Exercise description
With pictures omitted, copy exactly the lines from the one containing "Click the OS-400S model number value" through the end of the records below.

Records for the exercise
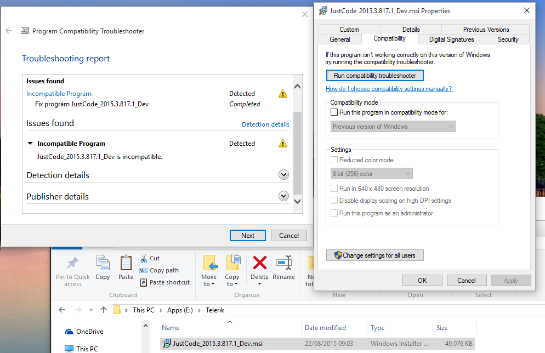Expand the Publisher details section
The width and height of the screenshot is (545, 353).
click(283, 196)
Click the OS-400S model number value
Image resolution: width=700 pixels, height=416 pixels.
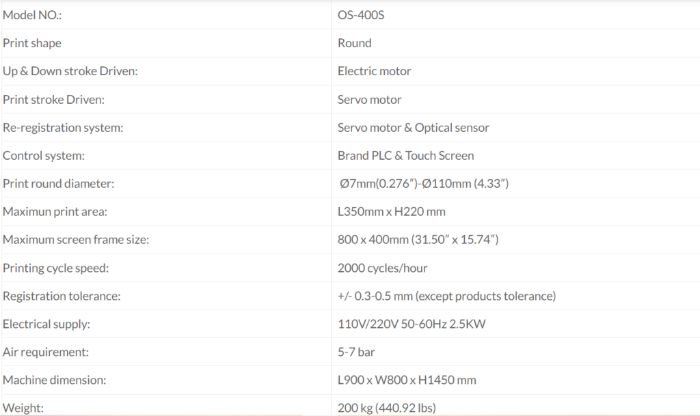click(x=361, y=14)
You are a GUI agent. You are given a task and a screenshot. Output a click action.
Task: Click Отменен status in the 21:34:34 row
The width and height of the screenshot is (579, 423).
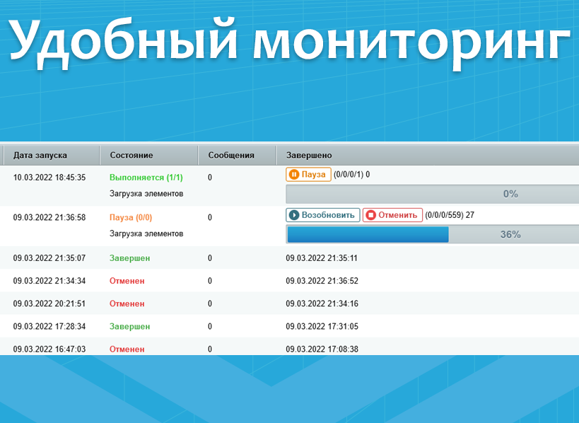127,281
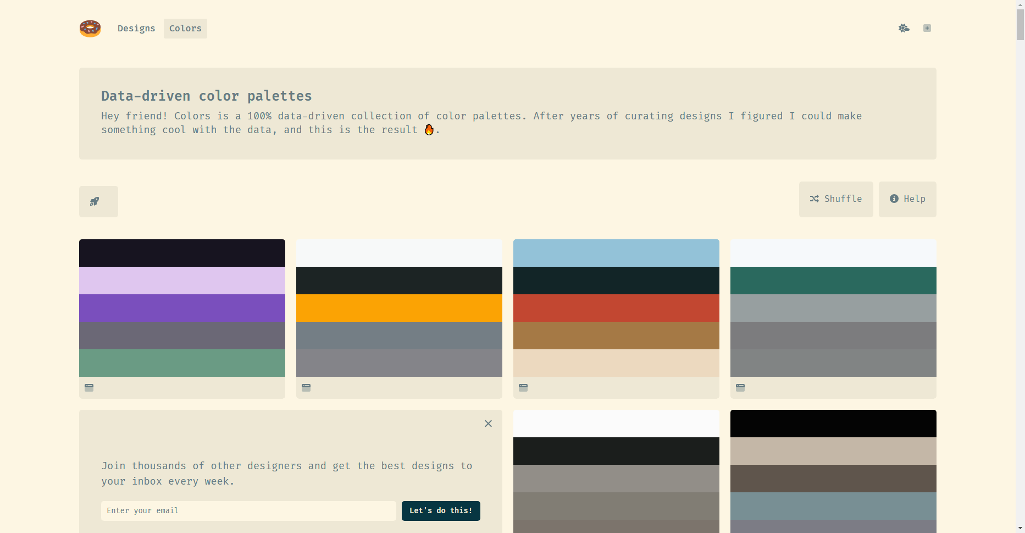Open the Help button
Viewport: 1025px width, 533px height.
tap(907, 199)
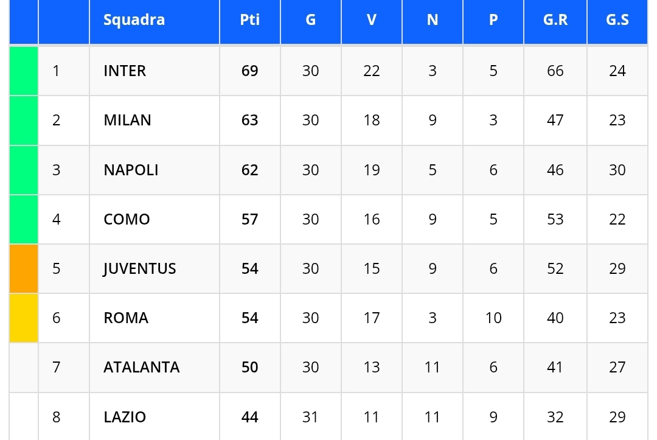Click the G.R column header
Screen dimensions: 657x440
[555, 20]
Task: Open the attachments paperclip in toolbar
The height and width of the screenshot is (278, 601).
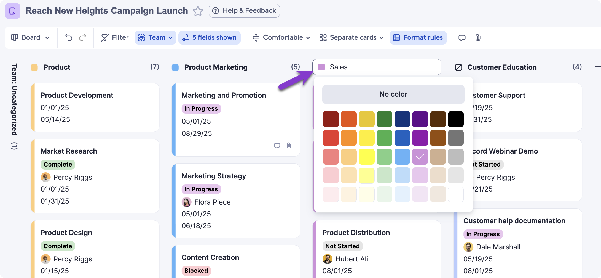Action: click(x=478, y=38)
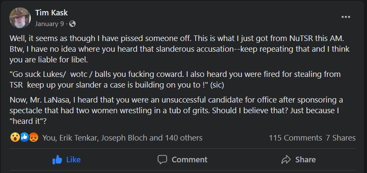The height and width of the screenshot is (173, 367).
Task: Open the January 9 timestamp link
Action: (50, 23)

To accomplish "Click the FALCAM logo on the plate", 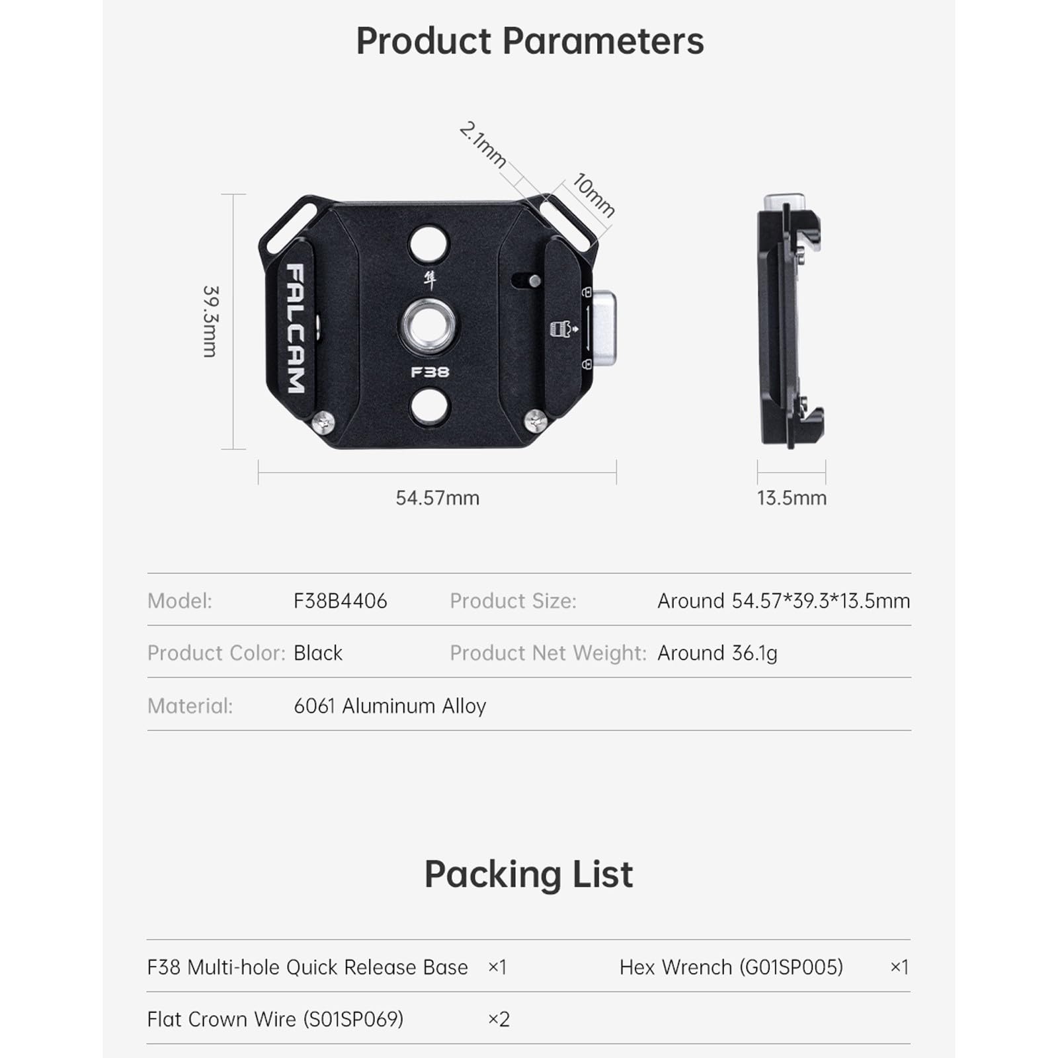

Written solution
Click the OS-400S model number value
Image resolution: width=700 pixels, height=416 pixels.
click(x=361, y=14)
You are a GUI agent. You are given a task and a screenshot. Output a click action.
Task: Click Отменен status in the 21:34:34 row
The width and height of the screenshot is (579, 423).
127,281
Open the Help button
Viewport: 1025px width, 533px height.
tap(907, 199)
Click the G.R column header
Screen dimensions: 657x440
[555, 20]
Task: Open the attachments paperclip in toolbar
The height and width of the screenshot is (278, 601).
Action: click(x=478, y=38)
The height and width of the screenshot is (173, 367).
Task: Open the January 9 timestamp link
Action: (50, 23)

To accomplish "Click the FALCAM logo on the plate", 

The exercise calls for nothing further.